### [REQUIRED WORK]
1. According to the Emirate of Bari text, in what year did the emirate fall, and to whose army?
2. Reproduce the Emirate of Bari text word for word, starting with "The Emirate of Bari" and going on through "Emperor Louis II.".
3. Name every individual person the Emirate of Bari text identifies by name.

### [TEXT SEGMENT]
The Emirate of Bari was a short-lived Islamic state in Apulia, in what is now Italy, ruled by non-Arabs, probably Berbers and Black Africans. Controlled from the South Italian city of Bari, it was established about 847 when the region was taken from the Byzantine Empire, but fell in 871 to the army of Emperor Louis II.

Foundation
Bari first became the object of Aghlabid raids in late 840 or early 841, when it was briefly occupied. According to Al-Baladhuri, Bari was conquered from the Byzantine Empire by Kalfün around 847, a mawla—perhaps a servant or escaped slave—of the Aghlabid Emir of Africa. Kalfün (Khalfun) was probably of Berber stock, possibly from the Emirate of Sicily originally. The conquest was seen by contemporary Muslims as unimportant, having been carried out by a minor figure without the support of any other Muslim state. However, Kalfün's successor Mufarrag ibn Sallam sent requests to Abbasid caliph al-Mutawakkil in Baghdad as well as to his provincial governor of Egypt asking for recognition of the conquest with the title of wali, a governor ruling over a province of the Caliphate, which was granted. Mufarrag expanded Muslim influence and enlarged the territory of the emirate.

### [RECORDED INFORMATION]
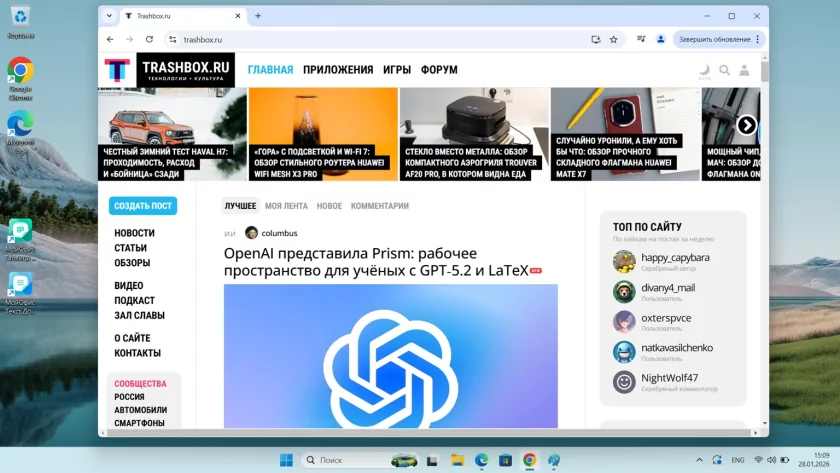Click the user account icon on Trashbox header
Image resolution: width=840 pixels, height=473 pixels.
pos(744,70)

### [SOLVED TASKS]
1. It fell in 871 to the army of Emperor Louis II.

2.
The Emirate of Bari was a short-lived Islamic state in Apulia, in what is now Italy, ruled by non-Arabs, probably Berbers and Black Africans. Controlled from the South Italian city of Bari, it was established about 847 when the region was taken from the Byzantine Empire, but fell in 871 to the army of Emperor Louis II.

3. Emperor Louis II, Al-Baladhuri, Kalfün (Khalfun), Mufarrag ibn Sallam, al-Mutawakkil